In the wake of a YouTube shooting by a woman named Nasim Ahgdam, recent information coming out seems to point to her motive as frustration over censorship on the YouTube platform.
The woman seemed to be upset over her own channel being demonetized and censored, in which she also posted a video discussing her frustration.
Nasim, like countless others, had been vastly affected by the censorship giant, who has been in a string of controversies over their censoring of many accounts, most especially conservative accounts the past year.
Advertisers themselves, have questioned the way Google bans certain content, advocating that they would prefer more transparency over exactly how they filter what is "ad friendly" or not.
Users, in the wake of the dubbed "YouTube purge" have begun migrating to other platforms such as Bitchute and Steemit for their brand after mass banning and demonetization of their own accounts, such as Fulcrum News (founder, David Seaman).
Free speech has been a controversial subject in which media giants such as Twitter, and even Facebook are under pressure from both silicon valley and advertisers, who are questioning the extent of abuse and pushback from consumers.

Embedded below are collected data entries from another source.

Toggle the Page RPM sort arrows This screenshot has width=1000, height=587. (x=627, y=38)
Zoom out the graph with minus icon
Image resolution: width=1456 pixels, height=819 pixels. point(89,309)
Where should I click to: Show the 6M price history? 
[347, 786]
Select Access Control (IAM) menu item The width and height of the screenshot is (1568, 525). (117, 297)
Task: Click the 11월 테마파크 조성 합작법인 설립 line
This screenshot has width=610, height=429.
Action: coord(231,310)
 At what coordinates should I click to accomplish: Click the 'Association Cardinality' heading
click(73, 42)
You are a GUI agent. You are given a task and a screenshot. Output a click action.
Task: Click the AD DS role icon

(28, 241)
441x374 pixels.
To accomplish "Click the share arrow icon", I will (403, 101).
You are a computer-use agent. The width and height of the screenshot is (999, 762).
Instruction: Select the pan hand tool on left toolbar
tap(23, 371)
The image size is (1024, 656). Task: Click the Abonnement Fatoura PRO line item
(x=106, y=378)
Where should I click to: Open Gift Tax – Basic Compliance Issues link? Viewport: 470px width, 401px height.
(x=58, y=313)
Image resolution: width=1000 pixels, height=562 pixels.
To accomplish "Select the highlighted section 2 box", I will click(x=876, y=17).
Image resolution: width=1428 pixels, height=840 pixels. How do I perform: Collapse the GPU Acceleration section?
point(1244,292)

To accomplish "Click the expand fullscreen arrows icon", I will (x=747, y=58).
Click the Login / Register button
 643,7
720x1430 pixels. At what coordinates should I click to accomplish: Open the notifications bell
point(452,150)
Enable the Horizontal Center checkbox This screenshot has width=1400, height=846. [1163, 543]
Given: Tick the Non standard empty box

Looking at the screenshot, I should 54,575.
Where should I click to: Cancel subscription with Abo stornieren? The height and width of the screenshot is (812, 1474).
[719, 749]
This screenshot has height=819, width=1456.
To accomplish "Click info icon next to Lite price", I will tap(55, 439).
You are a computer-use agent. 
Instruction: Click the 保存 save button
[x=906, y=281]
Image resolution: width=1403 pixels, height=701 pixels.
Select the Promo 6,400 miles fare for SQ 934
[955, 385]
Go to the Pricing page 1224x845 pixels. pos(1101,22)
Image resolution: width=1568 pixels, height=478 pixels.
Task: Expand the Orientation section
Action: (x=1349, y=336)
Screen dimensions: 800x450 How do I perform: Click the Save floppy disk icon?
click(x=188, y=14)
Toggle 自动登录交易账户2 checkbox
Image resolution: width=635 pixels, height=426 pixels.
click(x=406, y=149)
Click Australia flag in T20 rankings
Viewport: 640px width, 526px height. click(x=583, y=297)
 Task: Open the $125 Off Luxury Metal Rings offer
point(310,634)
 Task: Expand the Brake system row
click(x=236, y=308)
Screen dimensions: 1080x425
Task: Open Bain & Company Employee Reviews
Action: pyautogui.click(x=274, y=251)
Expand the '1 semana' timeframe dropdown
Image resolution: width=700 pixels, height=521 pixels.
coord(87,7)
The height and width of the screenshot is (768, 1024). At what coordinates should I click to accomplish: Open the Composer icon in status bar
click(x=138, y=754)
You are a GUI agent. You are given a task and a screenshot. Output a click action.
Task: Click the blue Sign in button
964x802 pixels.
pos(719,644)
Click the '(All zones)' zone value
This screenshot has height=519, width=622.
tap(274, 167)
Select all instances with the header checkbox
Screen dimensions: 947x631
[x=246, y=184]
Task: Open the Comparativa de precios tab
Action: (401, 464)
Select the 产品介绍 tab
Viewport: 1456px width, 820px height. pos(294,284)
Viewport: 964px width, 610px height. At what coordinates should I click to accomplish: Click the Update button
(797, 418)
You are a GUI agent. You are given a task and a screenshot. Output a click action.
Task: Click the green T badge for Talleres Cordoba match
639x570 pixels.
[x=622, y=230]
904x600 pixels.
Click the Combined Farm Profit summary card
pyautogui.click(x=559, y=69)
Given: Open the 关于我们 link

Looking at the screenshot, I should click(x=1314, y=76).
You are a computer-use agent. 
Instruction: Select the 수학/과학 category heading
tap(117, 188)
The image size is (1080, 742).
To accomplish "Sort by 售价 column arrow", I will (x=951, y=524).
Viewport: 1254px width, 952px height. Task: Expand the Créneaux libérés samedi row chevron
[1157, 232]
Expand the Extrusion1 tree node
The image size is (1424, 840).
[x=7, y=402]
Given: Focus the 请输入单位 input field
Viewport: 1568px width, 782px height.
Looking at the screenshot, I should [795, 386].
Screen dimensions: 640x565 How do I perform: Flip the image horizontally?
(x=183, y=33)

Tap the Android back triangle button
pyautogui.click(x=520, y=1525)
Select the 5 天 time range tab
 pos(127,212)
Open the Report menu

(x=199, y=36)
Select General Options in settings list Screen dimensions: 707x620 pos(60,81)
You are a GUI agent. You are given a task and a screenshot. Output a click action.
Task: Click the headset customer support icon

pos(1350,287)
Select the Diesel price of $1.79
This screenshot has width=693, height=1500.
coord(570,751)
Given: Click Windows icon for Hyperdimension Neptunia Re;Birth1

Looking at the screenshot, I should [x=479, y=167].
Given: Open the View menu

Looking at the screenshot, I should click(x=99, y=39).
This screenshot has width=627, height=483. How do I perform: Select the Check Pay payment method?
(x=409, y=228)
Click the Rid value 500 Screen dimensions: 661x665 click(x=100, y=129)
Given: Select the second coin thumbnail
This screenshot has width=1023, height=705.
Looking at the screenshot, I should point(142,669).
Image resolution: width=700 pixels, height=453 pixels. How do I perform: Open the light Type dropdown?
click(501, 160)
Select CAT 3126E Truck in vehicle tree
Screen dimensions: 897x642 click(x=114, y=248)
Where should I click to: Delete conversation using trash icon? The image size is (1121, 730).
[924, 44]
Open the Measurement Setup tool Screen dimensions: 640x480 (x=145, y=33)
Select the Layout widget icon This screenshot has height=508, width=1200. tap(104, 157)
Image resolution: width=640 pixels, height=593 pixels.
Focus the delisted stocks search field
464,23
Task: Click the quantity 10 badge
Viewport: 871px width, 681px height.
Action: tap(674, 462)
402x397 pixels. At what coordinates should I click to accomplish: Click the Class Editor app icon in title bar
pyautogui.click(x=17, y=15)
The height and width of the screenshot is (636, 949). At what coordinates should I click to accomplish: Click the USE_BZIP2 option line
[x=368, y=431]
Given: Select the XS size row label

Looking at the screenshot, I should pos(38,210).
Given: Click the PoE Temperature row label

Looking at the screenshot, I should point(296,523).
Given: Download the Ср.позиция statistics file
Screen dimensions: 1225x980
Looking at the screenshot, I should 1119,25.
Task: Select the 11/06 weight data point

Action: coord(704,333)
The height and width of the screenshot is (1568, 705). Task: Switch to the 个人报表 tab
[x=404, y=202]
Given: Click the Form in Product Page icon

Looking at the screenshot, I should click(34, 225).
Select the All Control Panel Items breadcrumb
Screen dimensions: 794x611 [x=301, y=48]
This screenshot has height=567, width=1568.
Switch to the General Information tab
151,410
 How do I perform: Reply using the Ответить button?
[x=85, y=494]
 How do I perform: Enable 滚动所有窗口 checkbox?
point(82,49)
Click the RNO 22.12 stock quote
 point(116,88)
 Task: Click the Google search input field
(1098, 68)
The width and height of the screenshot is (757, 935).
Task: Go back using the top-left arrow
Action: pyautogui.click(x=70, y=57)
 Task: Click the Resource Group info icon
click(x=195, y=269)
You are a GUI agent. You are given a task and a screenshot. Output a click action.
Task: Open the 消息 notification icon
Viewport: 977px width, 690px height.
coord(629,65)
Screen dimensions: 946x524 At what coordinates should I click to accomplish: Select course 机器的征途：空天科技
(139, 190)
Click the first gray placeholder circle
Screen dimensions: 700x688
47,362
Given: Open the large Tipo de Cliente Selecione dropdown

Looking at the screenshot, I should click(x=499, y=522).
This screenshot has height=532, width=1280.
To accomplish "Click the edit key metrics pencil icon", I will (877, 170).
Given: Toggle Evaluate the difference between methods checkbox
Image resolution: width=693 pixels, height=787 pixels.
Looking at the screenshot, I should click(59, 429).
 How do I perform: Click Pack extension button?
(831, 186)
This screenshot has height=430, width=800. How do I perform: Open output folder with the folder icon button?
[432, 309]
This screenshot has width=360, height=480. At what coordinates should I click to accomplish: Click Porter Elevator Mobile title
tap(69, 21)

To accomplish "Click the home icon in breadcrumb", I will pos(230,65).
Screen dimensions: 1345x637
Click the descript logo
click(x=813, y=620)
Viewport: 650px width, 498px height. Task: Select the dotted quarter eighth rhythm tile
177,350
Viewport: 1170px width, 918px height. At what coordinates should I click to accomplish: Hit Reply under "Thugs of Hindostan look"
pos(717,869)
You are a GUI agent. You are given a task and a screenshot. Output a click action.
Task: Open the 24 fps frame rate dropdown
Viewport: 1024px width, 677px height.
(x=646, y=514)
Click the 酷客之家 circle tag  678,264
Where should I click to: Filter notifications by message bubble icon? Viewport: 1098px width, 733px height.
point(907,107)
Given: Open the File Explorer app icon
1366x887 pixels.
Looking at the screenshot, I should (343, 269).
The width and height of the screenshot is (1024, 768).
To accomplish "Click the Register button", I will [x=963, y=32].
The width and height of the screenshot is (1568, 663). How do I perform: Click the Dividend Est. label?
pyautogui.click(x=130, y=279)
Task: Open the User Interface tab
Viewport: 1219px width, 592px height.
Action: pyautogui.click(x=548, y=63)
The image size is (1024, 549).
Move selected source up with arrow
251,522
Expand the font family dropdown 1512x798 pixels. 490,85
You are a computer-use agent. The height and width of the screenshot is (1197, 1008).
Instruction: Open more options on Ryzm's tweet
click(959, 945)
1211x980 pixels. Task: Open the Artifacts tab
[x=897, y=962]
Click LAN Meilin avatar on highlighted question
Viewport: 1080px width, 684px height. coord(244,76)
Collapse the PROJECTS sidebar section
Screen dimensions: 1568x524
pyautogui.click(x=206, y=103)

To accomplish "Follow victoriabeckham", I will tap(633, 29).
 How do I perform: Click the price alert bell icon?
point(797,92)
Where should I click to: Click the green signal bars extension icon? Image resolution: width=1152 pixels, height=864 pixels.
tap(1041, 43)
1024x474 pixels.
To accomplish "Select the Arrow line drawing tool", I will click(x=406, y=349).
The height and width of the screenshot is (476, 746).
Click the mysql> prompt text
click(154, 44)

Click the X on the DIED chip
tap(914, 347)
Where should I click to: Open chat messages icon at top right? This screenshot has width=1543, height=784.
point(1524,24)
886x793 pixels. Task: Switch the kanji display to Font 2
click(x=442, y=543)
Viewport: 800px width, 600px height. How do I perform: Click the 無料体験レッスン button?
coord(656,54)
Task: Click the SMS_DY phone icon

The wake of lawsuits such as James Damore, who has sued Google after his termination, is one that may map out the future of regulating media giants from discrimination against political beliefs. Such ideas as an internet bill of rights had begun circulating among platforms as one idea to protect consumers from discrimination.
In the wake of the YouTube shooting, will this wake up the media giants and create even more equal change? Or will this create even more mass censorship? Free speech has never been in more dire straits, as frustration among users, across all walks of platforms, have them speaking out and pushing back.
The storm has only begun.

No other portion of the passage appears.